Taxpayers Are Safer with Commissioner Government

Commissioner government does not need “independence” from the state legislature.  We have important checks and balances in commissioner government provided, not by the state legislature, but by our own delegation.  If our delegation likes what the commissioners want, they agree and ask for “local courtesy” to pass the bill which applies only to this county and it virtually always passes.  Commissioners are elected by their district, but our delegates represent the majority of Carroll county and provide a safeguard against overreaching commissioner intent.

For example, Commissioner Julia Gouge wanted to create an appointed chief of police to replace the elected sheriff’s role.   The delegation knew that residents across the county didn’t want that even though she did.  The delegation didn’t support it so that issue didn’t go any farther.  Today we have a strong elected sheriff accountable to the voters, not a weak chief of police accountable to the commissioners, thanks to the check on the power of the commissioners provided by our delegation.

Under Charter government a single person, the county executive, holds the vast majority of the power rather than having it distributed equally among 5 commissioners with checks and balances of our delegation.

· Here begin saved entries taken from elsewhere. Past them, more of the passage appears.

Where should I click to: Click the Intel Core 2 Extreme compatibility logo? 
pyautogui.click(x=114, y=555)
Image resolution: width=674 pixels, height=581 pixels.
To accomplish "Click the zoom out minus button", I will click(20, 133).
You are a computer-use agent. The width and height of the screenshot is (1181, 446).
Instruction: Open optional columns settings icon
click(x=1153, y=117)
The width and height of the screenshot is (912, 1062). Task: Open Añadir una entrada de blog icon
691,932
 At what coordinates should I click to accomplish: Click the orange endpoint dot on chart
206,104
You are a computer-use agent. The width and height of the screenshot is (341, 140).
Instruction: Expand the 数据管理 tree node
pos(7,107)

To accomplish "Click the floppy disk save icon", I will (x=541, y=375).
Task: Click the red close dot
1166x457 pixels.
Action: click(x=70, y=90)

Distributed power protects taxpayers.  Concentrated power threatens us.

Top 10 Reasons for Keeping Commissioner form of Government

1. Keep taxes under control. Carroll County Commissioners cut taxes twice in the past 8 years. Baltimore’s County Executive wants to raise taxes by $81 million. Before charter, Frederick County residents paid $.93 per hundred dollars of assessed evaluation. After charter they pay $1.06 per $100 of evaluation. Charter makes it easier for the county to raise taxes.  Currently, the Board of Commissioners requires a super majority of 4 votes out of 5 commissioners to raise taxes.  Under Charter a County Executive can raise taxes. To stop a tax increase the council must have a vote of the majority to stop a county executive’s tax increase

2. Keep salaries under control. Commissioners earn part time salaries.  County Executives make six figure salaries and so do many County administrators.  Carroll Commissioners earn $47K and our administrator earns $90K. Salaries of the County Executive in Frederick $95,000; Baltimore County $175,000; Howard County $180,000; and Montgomery County $192,000.  In addition, Montgomery County pays their Chief Administrative Officer $303,000.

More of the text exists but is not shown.